Part 2: Please be ready to discuss this in the next class.
When you fixed the problem, did you modify only one of the reductions or both
of them. Why/why not?
Problem 2
Part 1 Start with a simple one-liner program for square
matrix multiplication that returns C=AB. Modify it (simply change the domains
of the declarations of the input variables) so that it now handles the case
when A is lower triangular, and B is upper triangular. Generate the C code
and empirically measure the complexity of the program. Deduce and report a
formula for the complexity (the constant factor is important). Compare this
complexity with that of the original program for full matric
multiplication.
Part 2: Modify the program once again, so that this time A is
upper triangular and B is lower triangular.
Again, empirically measure the execution times and deduce the complexity of
the generated program, and compare it with the previous two programs.
Problem 3 You are given a square, upper triangular matrix, U.

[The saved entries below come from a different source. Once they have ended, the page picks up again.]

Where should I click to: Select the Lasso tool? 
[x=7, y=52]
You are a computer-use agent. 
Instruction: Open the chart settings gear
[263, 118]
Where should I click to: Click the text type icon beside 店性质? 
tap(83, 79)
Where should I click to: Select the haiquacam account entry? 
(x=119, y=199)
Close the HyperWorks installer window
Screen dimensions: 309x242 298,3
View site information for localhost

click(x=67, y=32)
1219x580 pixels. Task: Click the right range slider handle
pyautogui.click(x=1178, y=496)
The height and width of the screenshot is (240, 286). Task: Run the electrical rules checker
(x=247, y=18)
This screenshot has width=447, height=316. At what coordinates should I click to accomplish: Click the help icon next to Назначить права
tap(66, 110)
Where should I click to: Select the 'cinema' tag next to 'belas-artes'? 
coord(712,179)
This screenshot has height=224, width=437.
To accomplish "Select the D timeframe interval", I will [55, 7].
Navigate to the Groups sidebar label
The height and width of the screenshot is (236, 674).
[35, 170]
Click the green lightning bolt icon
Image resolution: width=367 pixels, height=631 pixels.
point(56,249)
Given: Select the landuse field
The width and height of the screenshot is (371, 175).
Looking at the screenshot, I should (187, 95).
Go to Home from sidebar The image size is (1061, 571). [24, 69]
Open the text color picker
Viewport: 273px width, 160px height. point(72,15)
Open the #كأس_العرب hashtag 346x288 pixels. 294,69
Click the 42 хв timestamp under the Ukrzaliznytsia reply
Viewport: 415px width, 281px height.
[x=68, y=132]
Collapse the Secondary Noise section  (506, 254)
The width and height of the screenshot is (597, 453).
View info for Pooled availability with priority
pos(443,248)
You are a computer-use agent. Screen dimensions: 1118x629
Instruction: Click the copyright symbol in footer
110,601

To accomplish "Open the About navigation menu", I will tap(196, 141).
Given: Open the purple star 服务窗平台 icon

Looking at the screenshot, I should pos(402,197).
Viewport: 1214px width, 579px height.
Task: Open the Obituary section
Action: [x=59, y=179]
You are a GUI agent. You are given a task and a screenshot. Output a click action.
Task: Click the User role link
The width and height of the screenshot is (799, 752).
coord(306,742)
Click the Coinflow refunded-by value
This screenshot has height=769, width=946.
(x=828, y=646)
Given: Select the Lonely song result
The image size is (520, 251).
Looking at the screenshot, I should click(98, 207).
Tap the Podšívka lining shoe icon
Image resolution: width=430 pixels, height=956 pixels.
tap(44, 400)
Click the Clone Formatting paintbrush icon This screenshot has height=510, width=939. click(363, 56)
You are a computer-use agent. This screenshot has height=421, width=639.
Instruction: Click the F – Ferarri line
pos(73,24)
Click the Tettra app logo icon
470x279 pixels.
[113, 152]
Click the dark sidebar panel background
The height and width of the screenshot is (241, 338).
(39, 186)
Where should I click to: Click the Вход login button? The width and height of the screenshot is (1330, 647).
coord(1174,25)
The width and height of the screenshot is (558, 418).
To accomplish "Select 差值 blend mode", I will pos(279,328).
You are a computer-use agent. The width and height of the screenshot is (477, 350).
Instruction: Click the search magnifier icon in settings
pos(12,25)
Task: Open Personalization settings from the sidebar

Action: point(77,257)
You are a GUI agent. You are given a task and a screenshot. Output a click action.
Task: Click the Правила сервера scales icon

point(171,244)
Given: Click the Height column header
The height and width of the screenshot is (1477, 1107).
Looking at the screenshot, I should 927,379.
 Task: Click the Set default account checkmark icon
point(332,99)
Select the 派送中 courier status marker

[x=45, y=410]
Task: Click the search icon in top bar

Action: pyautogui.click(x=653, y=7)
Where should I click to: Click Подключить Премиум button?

Part 1:Using mathematical reasoning as in the foundation
notes and in class, systematically derive the equational program to invert the
matrix [Hint: the inverse is known to also be upper triangular]. This is a
paper an pencil exercise, and you will need to come up with a proof. It may
be helpful if you show write the equations for the different regions of the
identity matrix (on and off-diagonal) and simplify them like in the above
examples.
Part 2: Next, write the Alphabets program for this, use AlphaZ
to generate the corresponding C program, and validate it.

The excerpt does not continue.